The nature of the existence of the salary cap is such that it coaxes fans to root for good prices that favor the teams over the players, since the less your team can pay good players, in theory, the better team they’re able to field. This has made many fans highly invested in the desire to see their favorite players ‘take less money’. Be a team player, take a hometown discount. You’re not bigger than the whole.
The thinking in and of itself is logical, if cut-throat, given the fact that the NFL does operate under a salary cap. Rarely have fans been more viscerally aware of that than this year, when the cap dropped by over $15 million from last season, when it was expected to rise, in contrast, by about $10 million.
The pandemic happened, of course, and that’s why we are where we are. NFL teams lost about a quarter of their total revenue from the decimation of in-stadium attendance and purchasing. The cap could have been tens of millions less, in reality, had the owners fully had their way.
That’s one of the reasons that a lot of fans are celebrating the league’s new insanely lucrative TV deals, which are said to be valued at about an additional $10 billion in revenue per year, on a deal that lasts 11 years, for a total revenue windfall of an additional $110 billion over that span of time.
My handy dandy calculator tells me that $10 billion divided by 32 teams is $312.5 million per year. That’s an awful lot of new revenue for every team in the league. But don’t expect that all to suddenly flow, at least immediately, into the salary cap.
For starters, the new TV deals don’t actually come into effect until 2023. The current deals all run through at least the 2022 season. As Andrew Brandt wrote on Twitter yesterday, “those looking for a cap spike anytime soon will be disappointed”.
Yes, those looking for a Cap spike anytime soon will be disappointed. https://t.co/qqZiBVHQ8b
— Andrew Brandt (@AndrewBrandt) March 18, 2021
Remember, the league has already accommodated a massaging of where the salary cap would be if they had a full reckoning of the economic ravaging of the pandemic.
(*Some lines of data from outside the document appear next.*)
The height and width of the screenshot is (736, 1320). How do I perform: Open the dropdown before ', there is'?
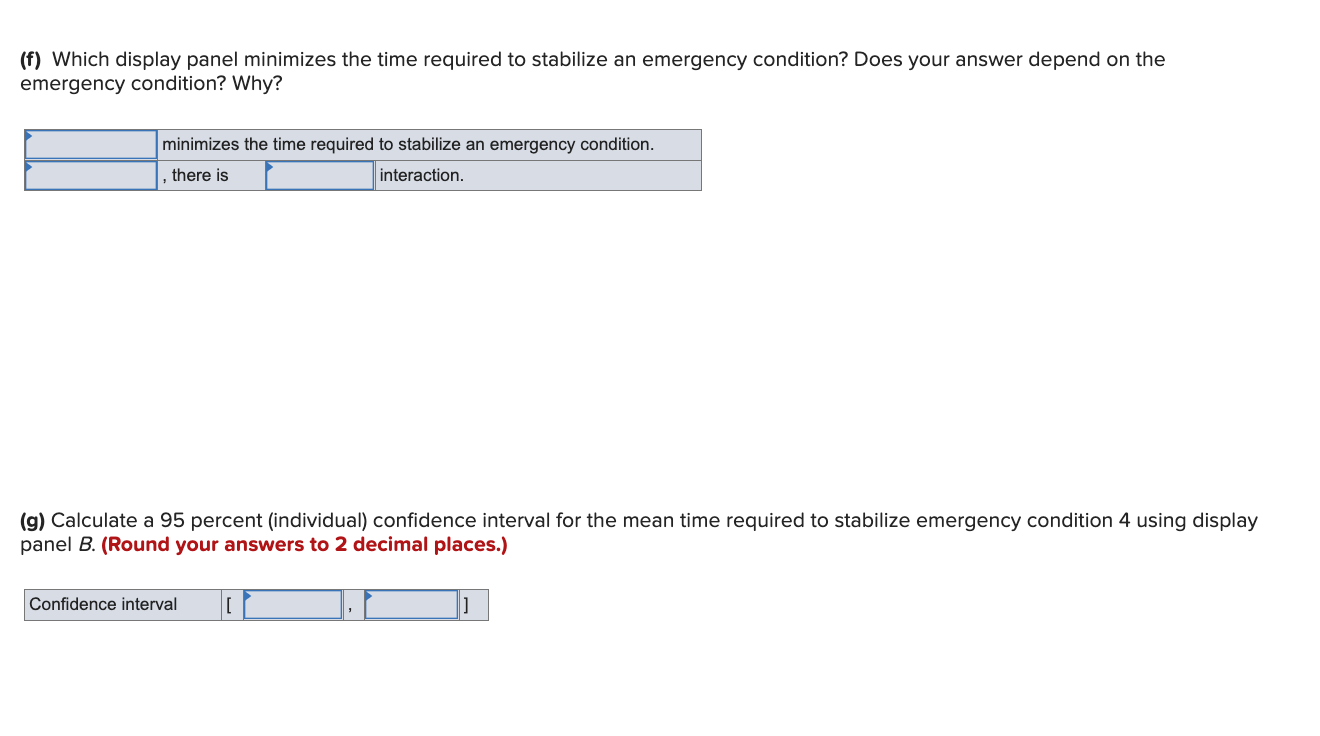(90, 175)
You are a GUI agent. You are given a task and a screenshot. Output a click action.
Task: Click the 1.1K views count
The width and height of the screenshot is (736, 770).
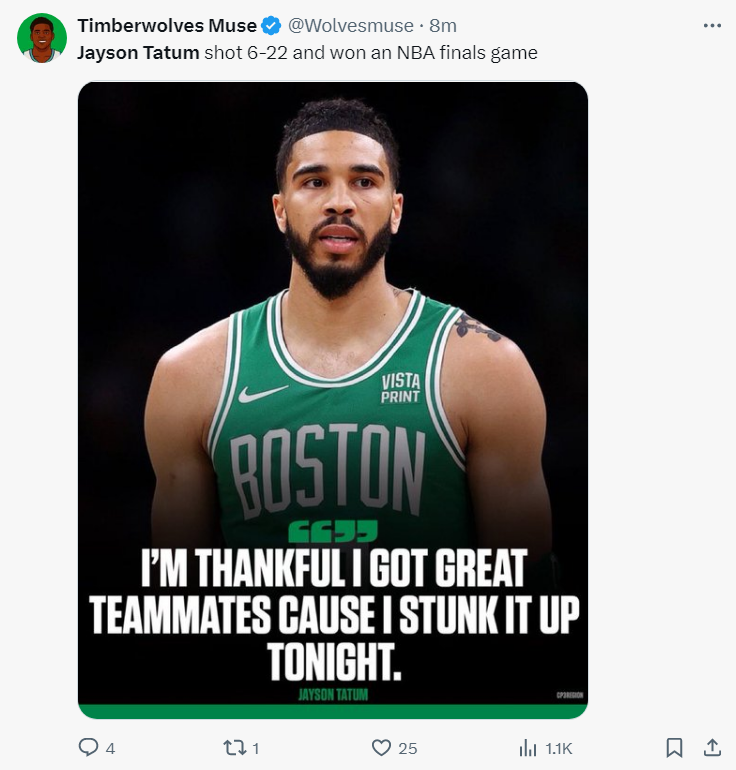(558, 748)

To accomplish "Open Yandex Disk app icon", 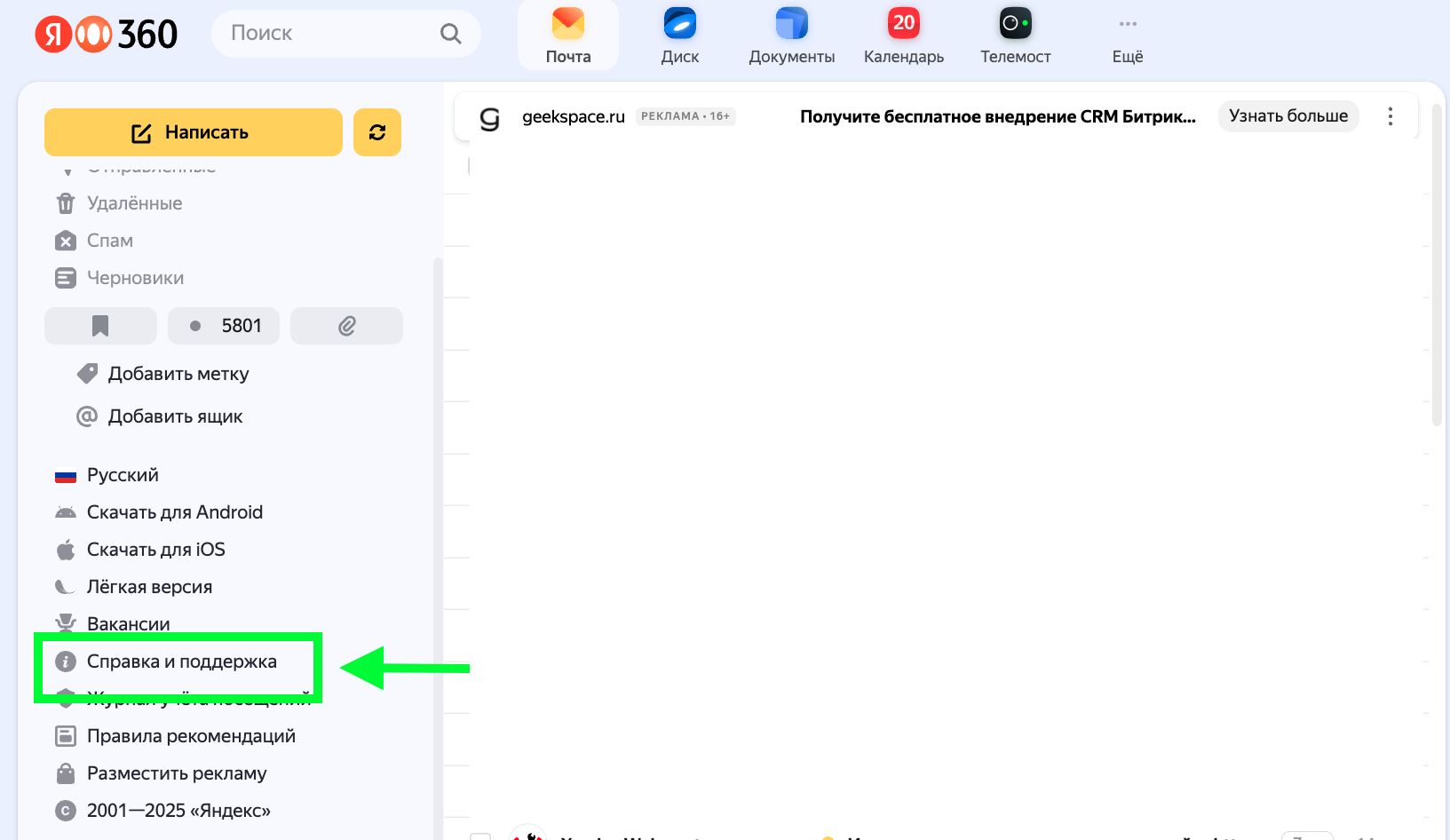I will coord(679,25).
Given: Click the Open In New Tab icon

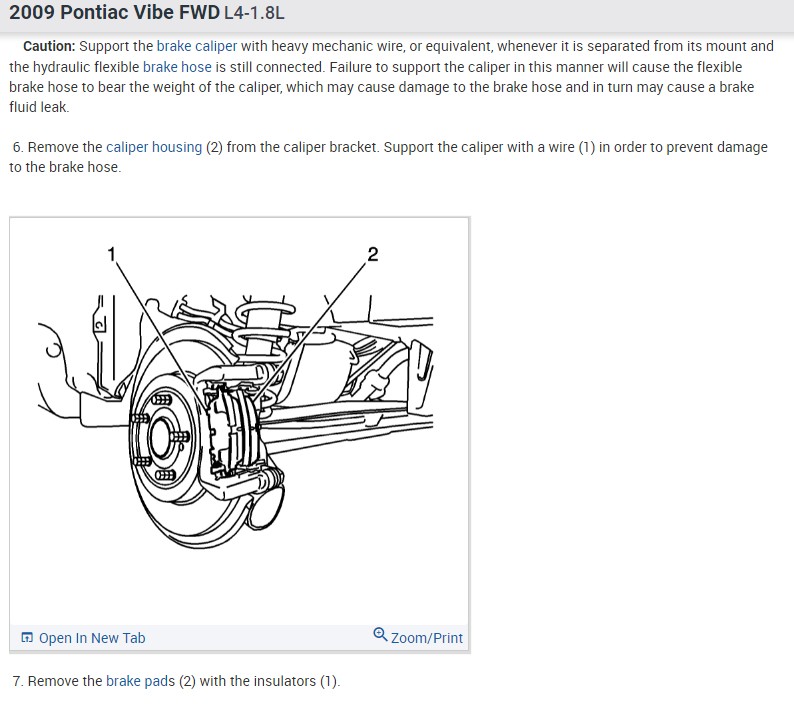Looking at the screenshot, I should [x=27, y=637].
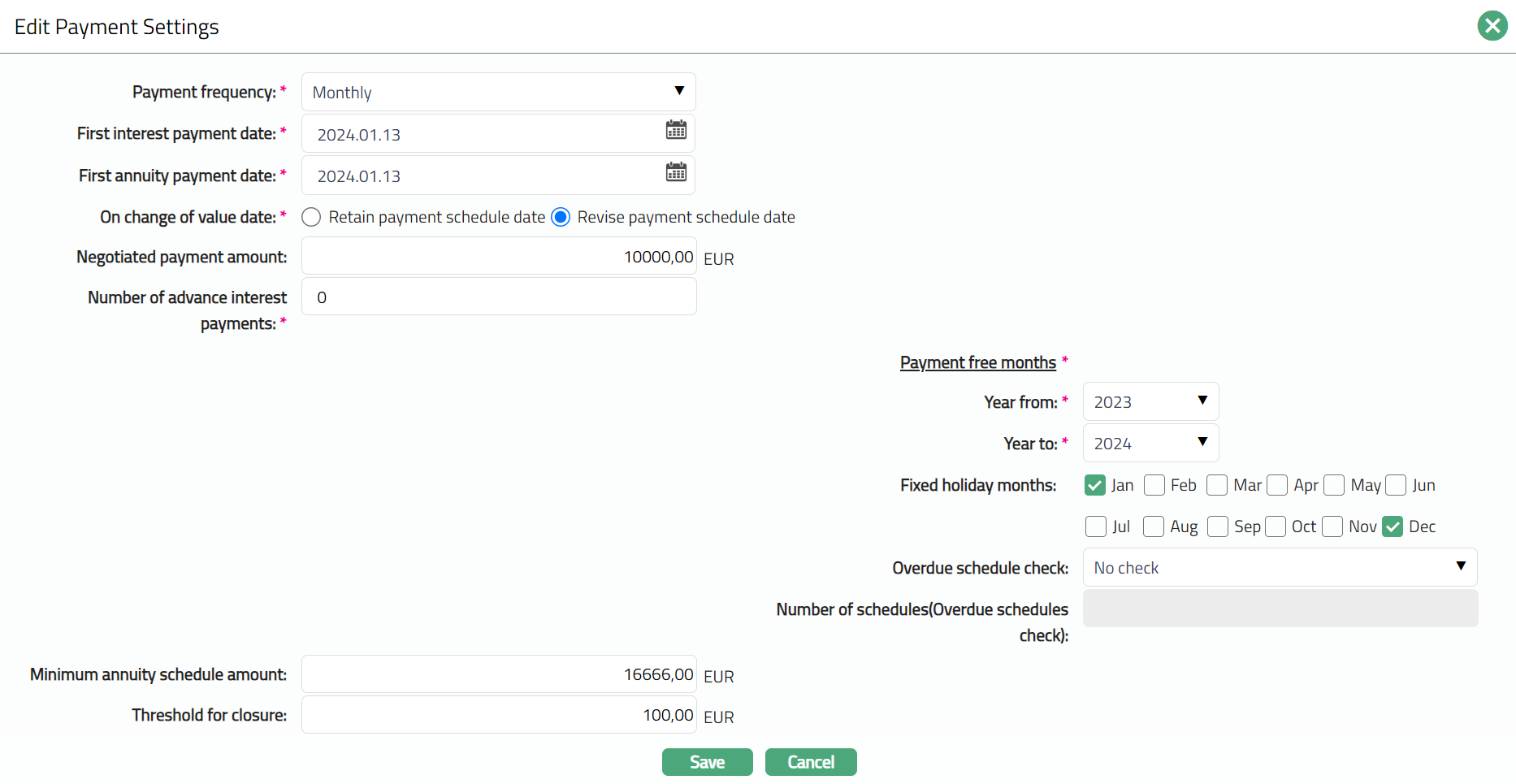This screenshot has width=1516, height=784.
Task: Expand the Year to dropdown
Action: click(1150, 443)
The cap could be under $160 million right now. That means the rest of those losses will have to be accounted for over the course of the next couple of seasons as well, which will stunt the growth in the short term.
Granted, after a few years, we’re surely going to begin to see a precipitous rise, particularly with the full effect of the 17-game schedule coming into play. But teams like the Pittsburgh Steelers aren’t going to see immediate relief from a meteoric rise in 2022, for example.